Em “A Forma da Água” nosso querido diretor não decepciona, nos ambientando nos Estados Unidos da década de 1950, isto é, em meio a Guerra Fria. Um dos períodos mais difíceis da humanidade, pois o poderio mundial era disputado entre duas potências: EUA e a lógica de mercado para garantir a liberdade a todos e a URSS que desejava o fim das desigualdades sociais desejando uma sociedade mais justa. Tal momento ficou conhecido por intensas disputas políticas, econômicas, sociais, tecnológicas e outras, tudo para mostrar ao resto do mundo qual nação e regime político seria o mais poderoso. Mais qual poder? Acredito que poder de destruição em massa, devido ao poder bélico das duas potências. Diálogo? Nenhum. Tanto que tal período é conhecido como Guerra Fria, pois o medo de uma 3ª Guerra Mundial era sempre presente.

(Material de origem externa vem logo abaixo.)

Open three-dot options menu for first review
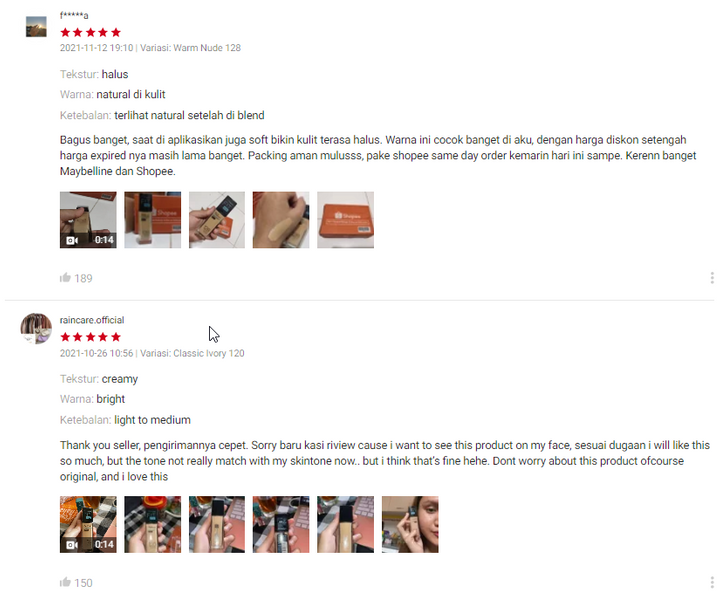Screen dimensions: 726x599 coord(712,278)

Para as pessoas que tem dificuldade de acreditar na gravata esse plot seria impossível, pois o filme possui como protagonistas uma mulher muda (Sally Hawkins), uma mulher negra (Octavia Spencer) e um homem velho gay (Richard Jenkins), auxiliado de maneira inusitada por um espião russo (Michael Stuhlbarg) e que tem como plano de fundo a Guerra Fria... UFA! É impossível apresentar o "diálogo" como motor dessa narrativa. Mas queridx tertulianx, #AcrediteNaGravata, é dentro desse ambiente improvável que surgem as mais belas narrativas cinematográficas, e quando surge um ser meio humanoide meio anfíbio (Doug Jones) é que a mágica do dialogo vem à tona. A empatia e a preocupação pelo outro, faz com que a cooperação entre esses tão distintos personagens se torne a chave para que tal trama tome rumo e conquiste nossas gravatas de maneira rápida.


O personagem de Doug Jones é chave para a construção da narrativa do filme, pois se apresenta como um monstro que deve ser capturado e torturado devido ao seu "perigo" a sociedade. Toda a estética do personagem é extremamente parecida com o clássico de 1954, "O Monstro da Lagoa Negra" de Jack Arnold. Mas tal semelhança fica somente na estética, pois a narrativa quer desafiar certezas absolutas dispares e deseja construir pontes. Essa sacada de ao invés de um monstro sanguinário para um "monstro" que é possível dialogar, destrói todas as tradições formalizadas na sociedade americana que se firmaram na década de 1950, não sendo à toa o contexto histórico do filme.

Comparação entre o poster de "O Monstro da Lagoa Negra" e "A Forma da Água"

Nessa improbabilidade, nesse ambiente inóspito e nessa relação ambígua que del Toro nos apresenta um de seus filmes mais belos, transbordando paixão pela narrativa. Mesmo que possua cenas bizarras e grotescas, o filme é perfeito! Lembre-se! É isso que faz o cinema do diretor mexicano conquistar cada vez mais fãs e é nessa dialética entre o grotesco e o belo que ele nos apresenta essa preciosidade de narrativa.